Google is the tech giant of the web. By also operating the most popular web browser, Google Chrome, the company also controls how people access the web.

And this time, by releasing Chrome 90, Google that patches lots of security vulnerabilities in this release, has shifted to encrypted web connections by default. What this means, Chrome will always try to access a website through its HTTPS protocol, instead of the older and unsecure HTTP.

Chrome in defaulting to HTTPS should speed up the performance of the web, considering that an increasing number of popular websites are already using HTTPS and are not anymore using HTTP.

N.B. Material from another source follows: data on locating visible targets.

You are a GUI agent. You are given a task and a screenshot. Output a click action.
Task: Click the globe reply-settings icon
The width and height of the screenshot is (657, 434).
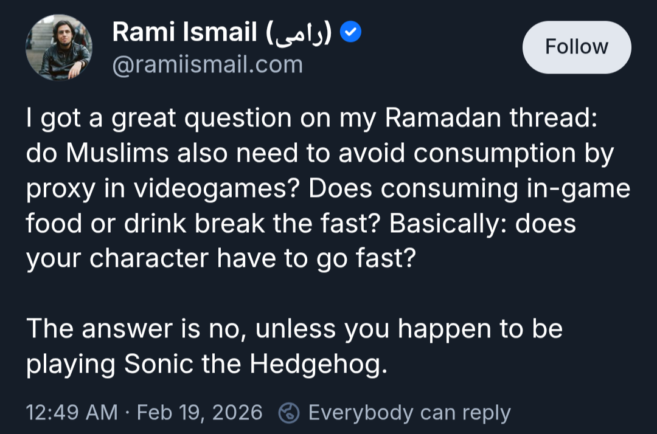pyautogui.click(x=289, y=413)
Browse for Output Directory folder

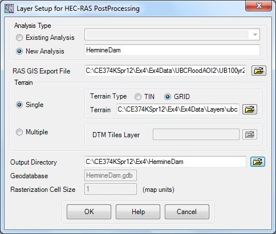(258, 162)
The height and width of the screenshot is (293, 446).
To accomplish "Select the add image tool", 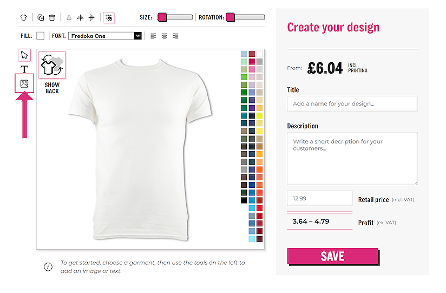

Also, Chrome starts blocking port 554 is blocked on connections for HTTP, HTTPS and FTP.

Google said that the blocking of the port is designed to mitigate NAT Slipstream 2.0 attacks.

Another notable change, is Chrome in adding support for AV1, which is a fairly new video-encoding format that was developed by a consortium of Big Tech companies: Amazon, Apple, Facebook, Google and Microsoft among others.

The format is meant to avoid the royalty and licensing issues, which was something that earlier encoding formats have experienced.

With the support, desktop computers that ship with an AV1 decoder that is optimized for video conferencing with WebRTC, can benefit from a better bandwidth utilization and improved visual quality.

This should make videoconferences using Google's own Duo and Meet platforms, as well as Cisco's WebEx, smoother, especially for users with low bandwidth.

Screen-sharing is also supposed to get easier.

Then, there is the Tab Search, which is rolled out to all users.

Using Tab Search, Google attempts to improve tab management in the browser.

As for users on mobile, some on Android see a new feature that lets them track price drops across websites.

And for last, let's not forget the developers goodies.

Google Chrome 90 introduces a list of things like new CSS flexbox debugging tools, the Remove Content Security Policy directive 'plugin-types', renaming the Feature Policy API to Permissions Policy, moving issue count to the Console status bar, and more.

It should be noted that Google pushes out this Chrome 90, or just a day after a previous update that fixed two serious security flaws, and the same day that a third serious Chrome security flaw was disclosed.

The highest severity rating is high, the second-highest after critical.

Some of the vulnerabilities were used in the Pwn2Own 2021 hacking competition.